Agrypon flaveolatum is a species of parasitoid wasp belonging to the family Ichneumonidae described by Johann Ludwig Christian Gravenhorst in 1807. It is a parasite of the larva of the winter moth (Operophtera brumata), and has been used in biological pest control to control this moth, whose larvae feed on foliage and defoliate trees.

==Ecology==
Agrypon flaveolatum is native to Europe and Asia where it is a parasitoid of geometrid moths. When the winter moth (Operophtera brumata) was accidentally introduced into Nova Scotia, Canada, in the 1920s, it caused the damage and death of many native trees by defoliation. In 1949 it was declared to be an invasive pest species and six species of parasitic insects were imported from Europe in an attempt to control it. Two of these insects became established in Nova Scotia, the fly Cyzenis albicans as well as A. flaveolatum. Although they were unable to prevent the winter moth from spreading to other areas, they are likely to accompany their host to new locations and may reduce the rate at which it spreads. In 1954, in a study area, each tree was associated with more than a thousand adult winter moths, but by 1963, fewer than one moth per tree was present, a good example of classical biological control.

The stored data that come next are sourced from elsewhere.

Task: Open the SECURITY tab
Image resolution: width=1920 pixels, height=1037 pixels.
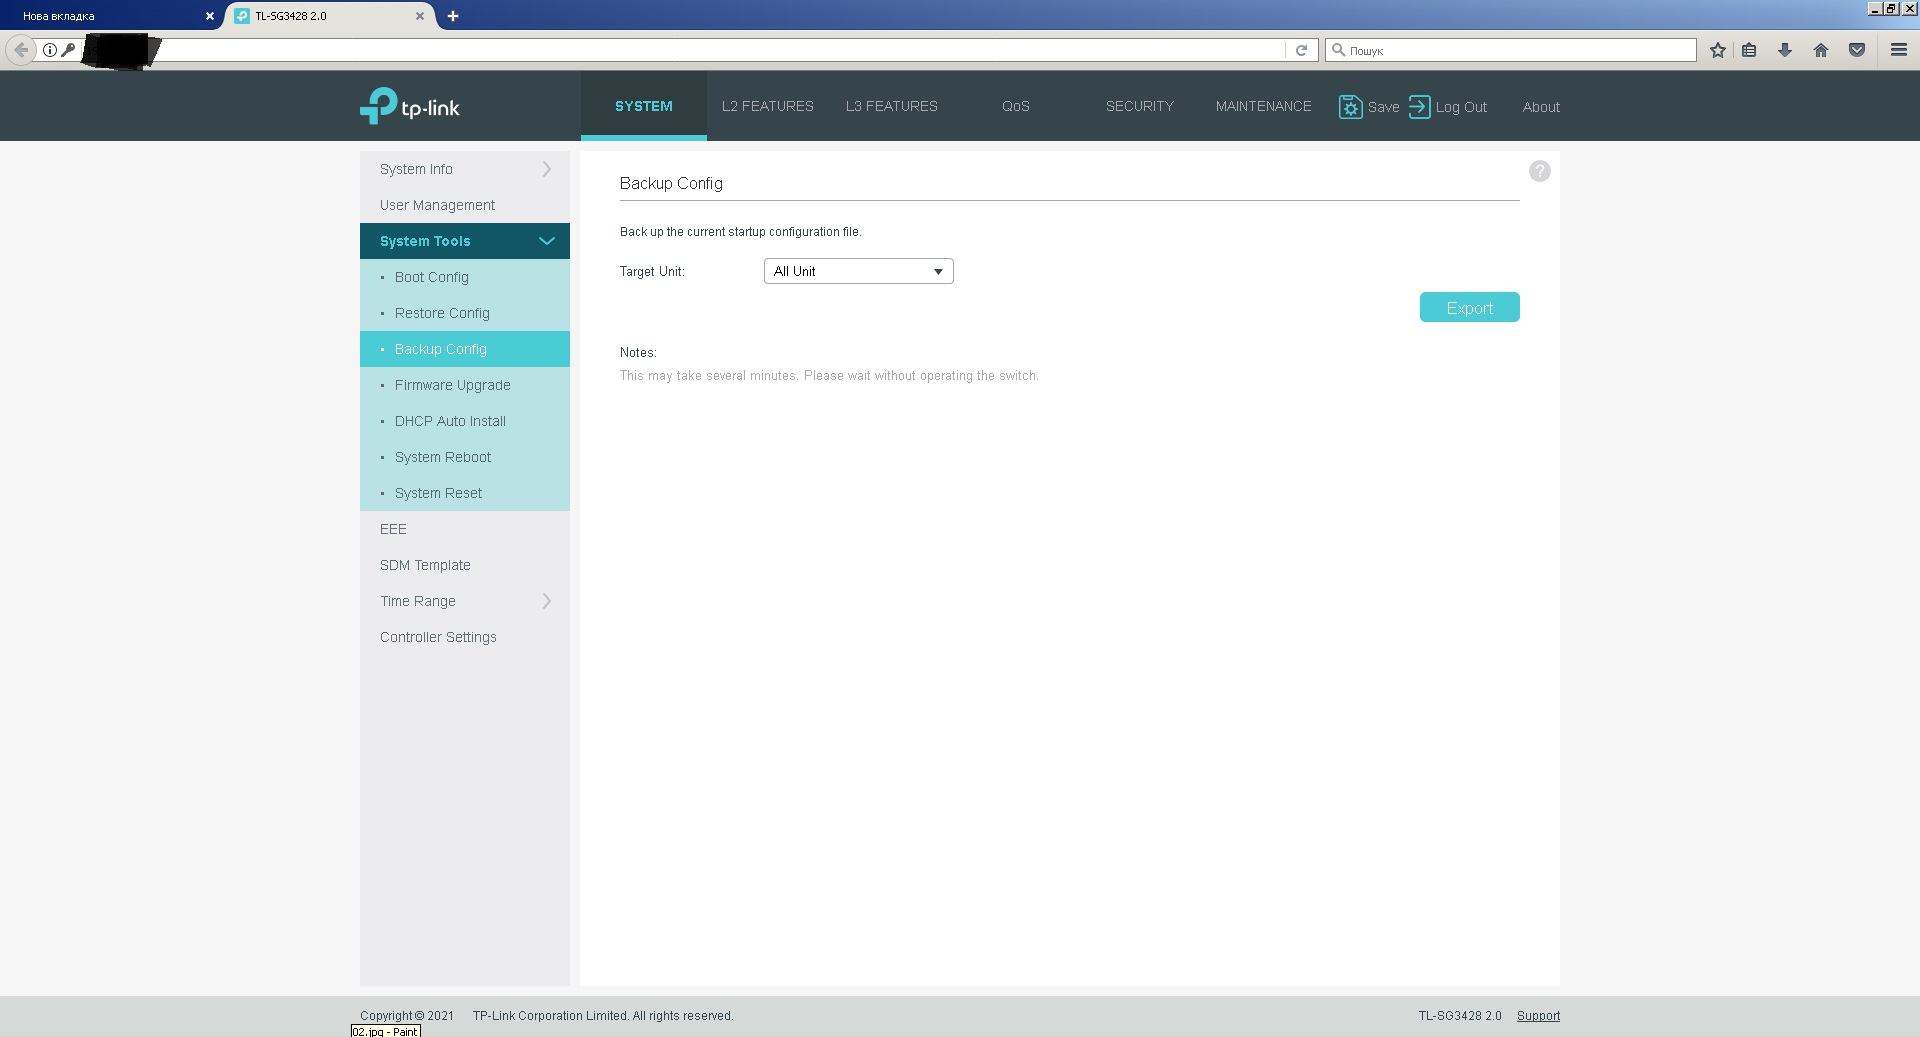Action: tap(1139, 106)
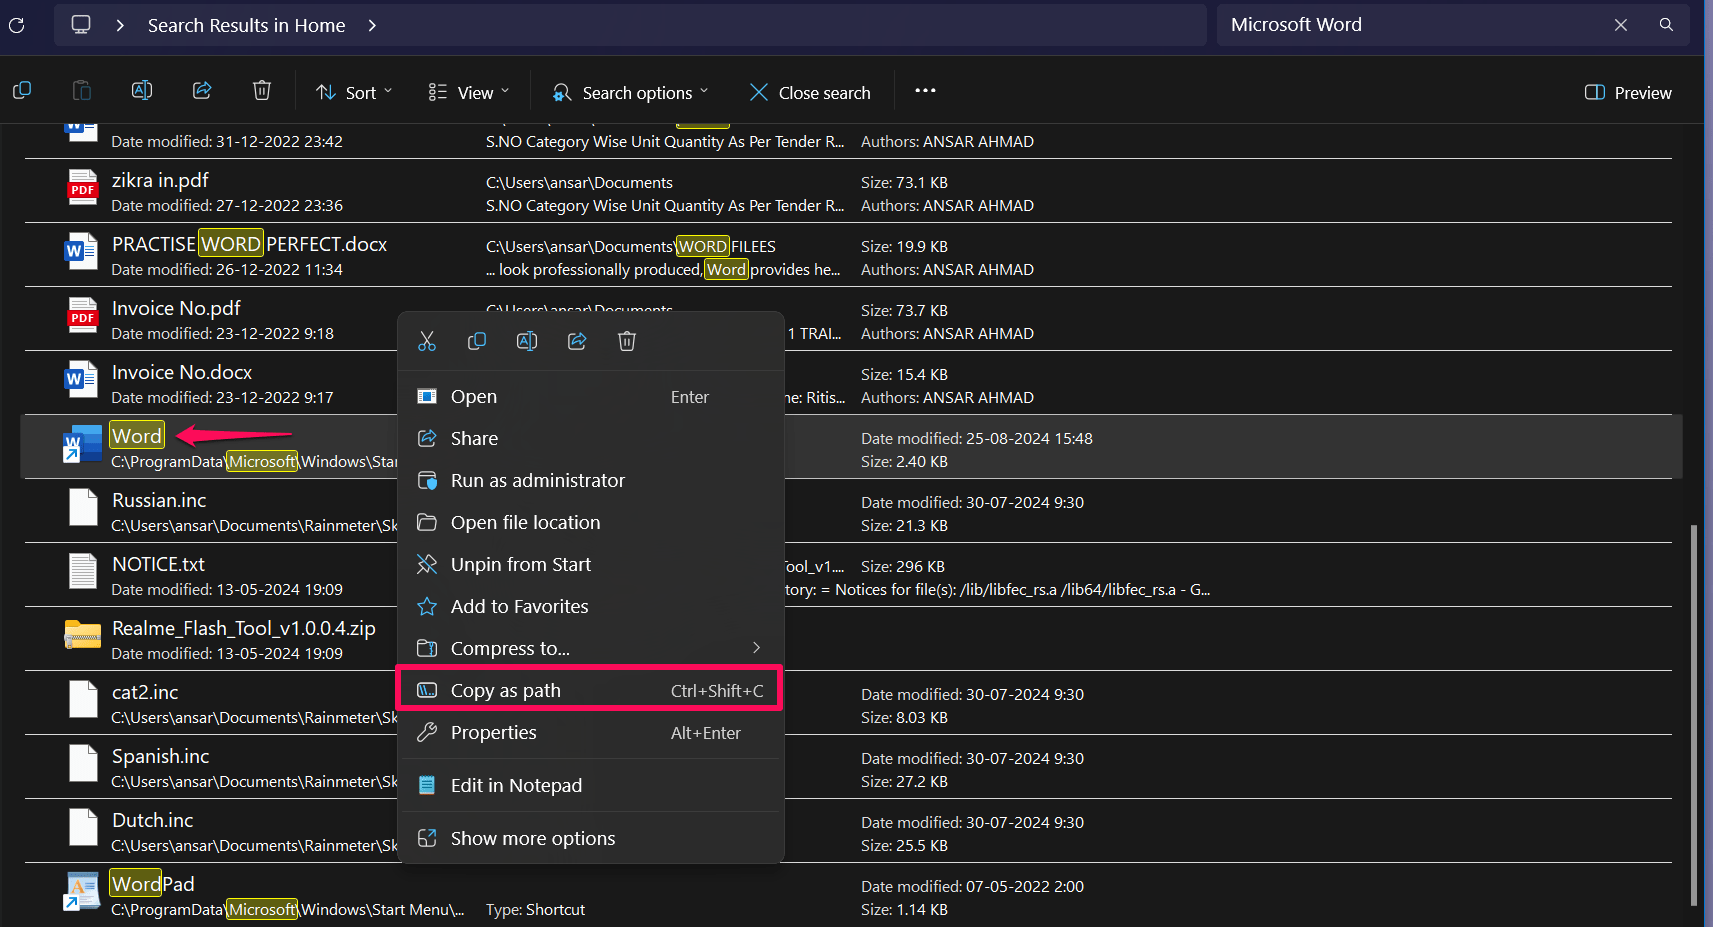Screen dimensions: 1713x927
Task: Toggle the Preview pane
Action: [1628, 92]
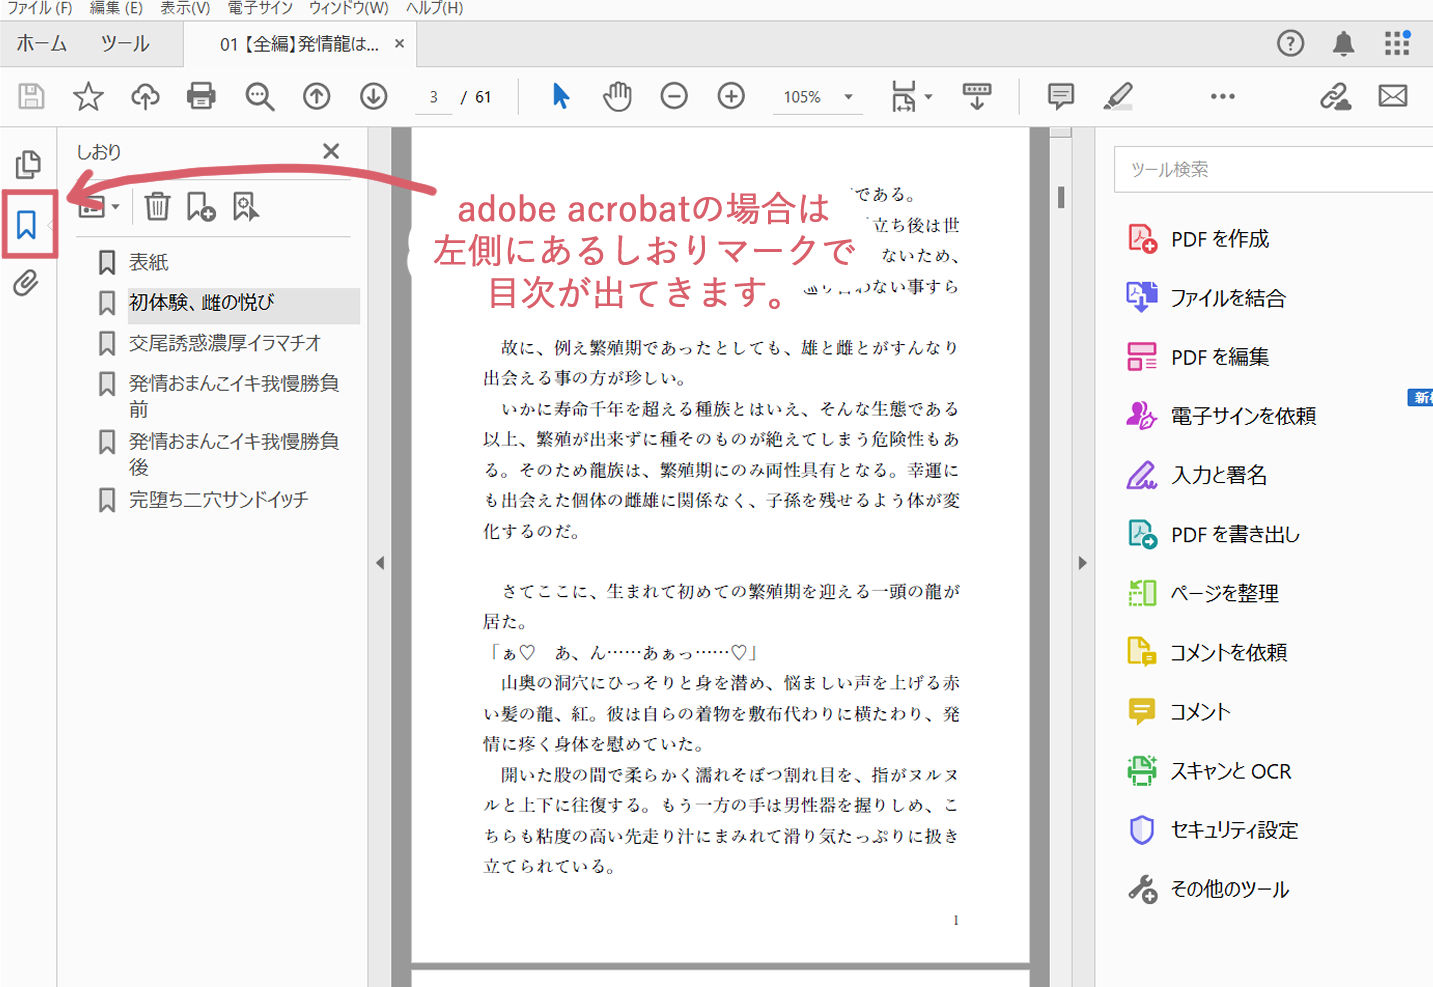
Task: Delete selected bookmark with trash icon
Action: 157,206
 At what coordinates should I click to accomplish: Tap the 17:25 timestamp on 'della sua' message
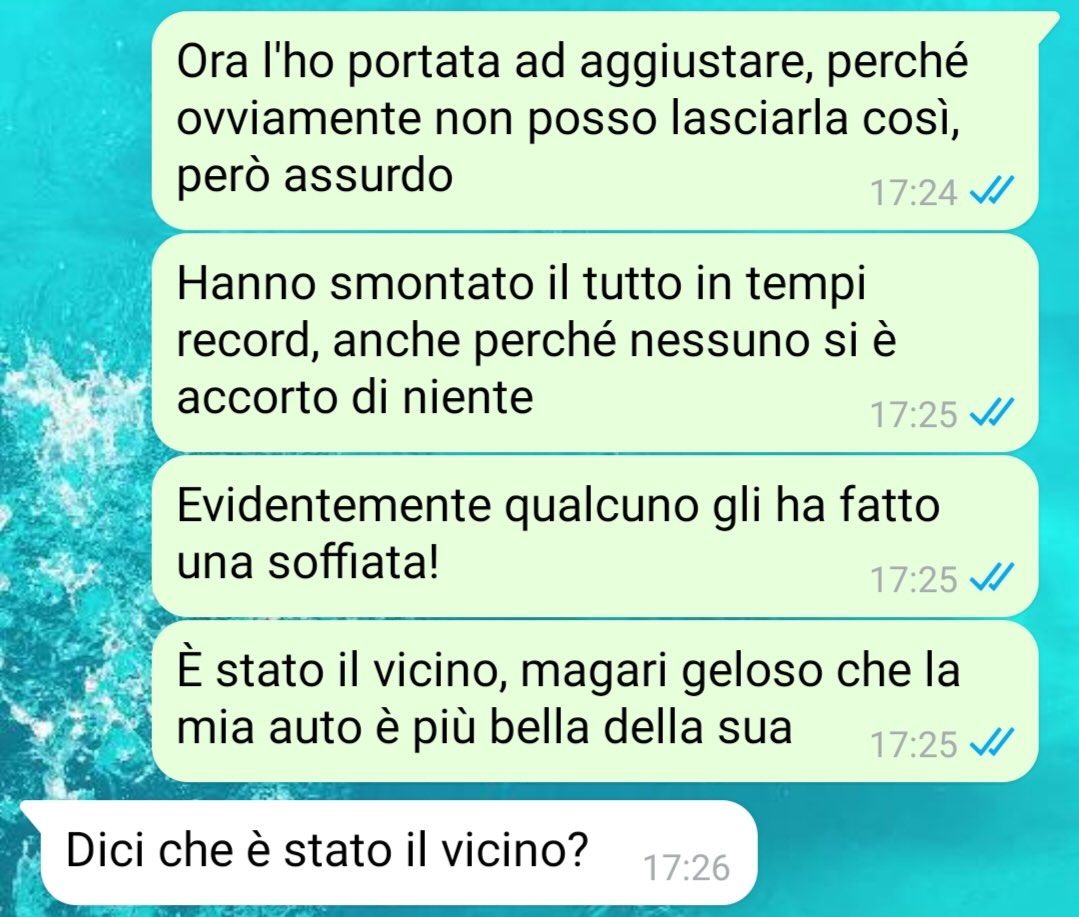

Another outbreak of winter moths occurred on Vancouver Island in British Columbia, Canada, where it was accompanied by the bruce spanworm (Operophtera bruceata). Here, at high densities the winter moth was controlled by the fly and the parasitoid wasp, but at low densities, a more important factor seems to have been the native beetles that ate the moth pupae. When an outbreak of winter moths occurred in the US state of Massachusetts in the first decade of the 21st century, the fly was the biological control of choice because it was feared that the wasp might parasitize other geometrid moths, of which there were about a dozen rare species in the state.